When to Use This Skill
- Adding a new method to the Platform abstraction (
platform/platform.py)
- Implementing a new feature in
platform/torch/ or platform/mindspore/
- Modifying FSDP, HSDP, Pipeline Parallelism, or Activation Checkpoint platform code
- Extending DTensorBase (torch or mindspore)
- Adding or modifying collective operations (all_gather, all_reduce, reduce_scatter, etc.)
- Implementing stream synchronization or memory lifecycle patterns
- Working on process group management or device/RNG management
Architecture Overview
platform/
├── platform.py # Platform base class (~100+ abstract methods)
├── torch/ # PyTorch backend
│ ├── platform.py # TorchPlatform(Platform)
│ ├── dtensor.py # DTensorBase (torch.Tensor subclass)
│ ├── function_override.py # DTensor backward hooks
│ ├── init_weights.py # init_on_device context manager
│ ├── group_utils.py # Process group creation
│ ├── clip_grad.py # Distributed gradient clipping
│ ├── activation_checkpoint/ # SAC + Activation Swap
│ ├── fully_shard/ # FSDP + HSDP (state, param, scheduler, hooks; core hsdp_*.py)
│ └── pipeline_parallel/ # Pipeline stages + micro-batch
└── mindspore/ # MindSpore backend
├── platform.py # MindSporePlatform(Platform)
├── dtensor.py # DTensorBase (ms.Tensor subclass)
├── init_weights.py # init_on_device context manager
├── parameter_init.py # Parameter initialization with slice_index
├── platform_graph.py # Graph construction utilities
├── custom_pass/ # Custom graph passes
├── fully_shard/ # FSDP + HSDP (state, param, scheduler, hooks; core hsdp_*.py)
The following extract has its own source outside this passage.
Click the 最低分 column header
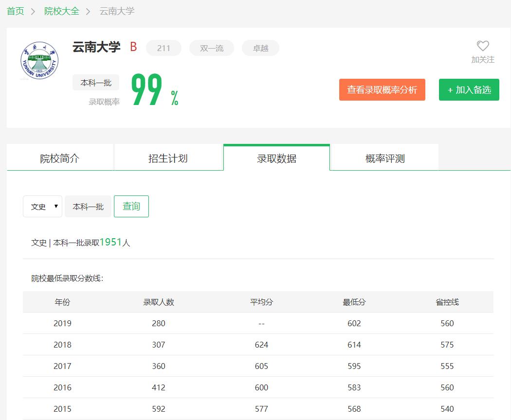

└── pipeline_parallel/ # Pipeline stages + micro-batch
How to Use
Call this skill with your task description:
/platform-dev Add a new `scatter()` collective operation to the Platform abstraction
/platform-dev Implement activation swap support for MindSpore backend
/platform-dev Fix the unshard scheduling in torch FSDP to support prefetch
/platform-dev Add a new property to DTensorBase for tracking communication state
Execution Flow
┌─────────────────┐ ┌─────────────────┐ ┌─────────────────┐
│ 1. Scope │ ──▶ │ 2. Base Class │ ──▶ │ 3. Backend │
│ Analysis │ │ API Design │ │ Implementation│
│ Identify what │ │ platform.py │ │ torch/ + ms/ │
│ needs to change │ │ abstract method │ │ concrete impl │
└─────────────────┘ └─────────────────┘ └─────────────────┘
│
┌───────────────────────────────────────────────┘
▼
┌─────────────────┐ ┌─────────────────┐ ┌─────────────────┐
│ 4. Cross-Platform│ ──▶ │ 5. Testing │ ──▶ │ 6. Git Commit │
│ Verification │ │ UT + ST │ │ & PR Creation │
│ Parity check │ │ Both backends │ │ Call autogit │
└─────────────────┘ └─────────────────┘ └─────────────────┘
Workflow Execution Checklist
Key Decision Points
| Decision | Criteria | Options | Impact |
|---|
| Change Scope | New API vs modifying existing | New abstract method / Modify existing / Internal only | Files affected, backward compat |
| Backend Priority | Which backend first | Torch first / MindSpore first / Both together | Development order |
| Feature Parity | Both backends needed? | Full parity / One backend + NotImplementedError | Test coverage |
| Stream Sync | Async operations involved? | Sync / Async with handle / Event-based | Correctness risk |
| Memory Pattern | Buffer management needed? | resize_(0) / Reuse / Allocate new | Memory efficiency |
Quick Reference
See references/quick-reference.md for:
- File location guide
- Platform API categories
- Cross-platform type mapping
- Common patterns and anti-patterns
See references/architecture.md for:
- Platform abstraction design
- DTensorBase dispatch mechanism
- FSDP/HSDP state lifecycle
- Stream synchronization patterns
- Memory management patterns
Hard Rules
- Never import torch/mindspore directly in platform-agnostic code — use
get_platform()
- New Platform APIs must be added to base class first (
platform/platform.py)
- Both backends must be considered — implement or raise
NotImplementedError
- Cross-platform type differences — torch uses
torch.device vs mindspore uses str; torch uses ProcessGroup vs mindspore uses str group names
- Lazy backend imports — in
platform/torch/ and platform/mindspore/, use lazy imports inside methods for framework modules; add # pylint: disable=C0415. Non-platform code uses module-top imports (see code-style.md)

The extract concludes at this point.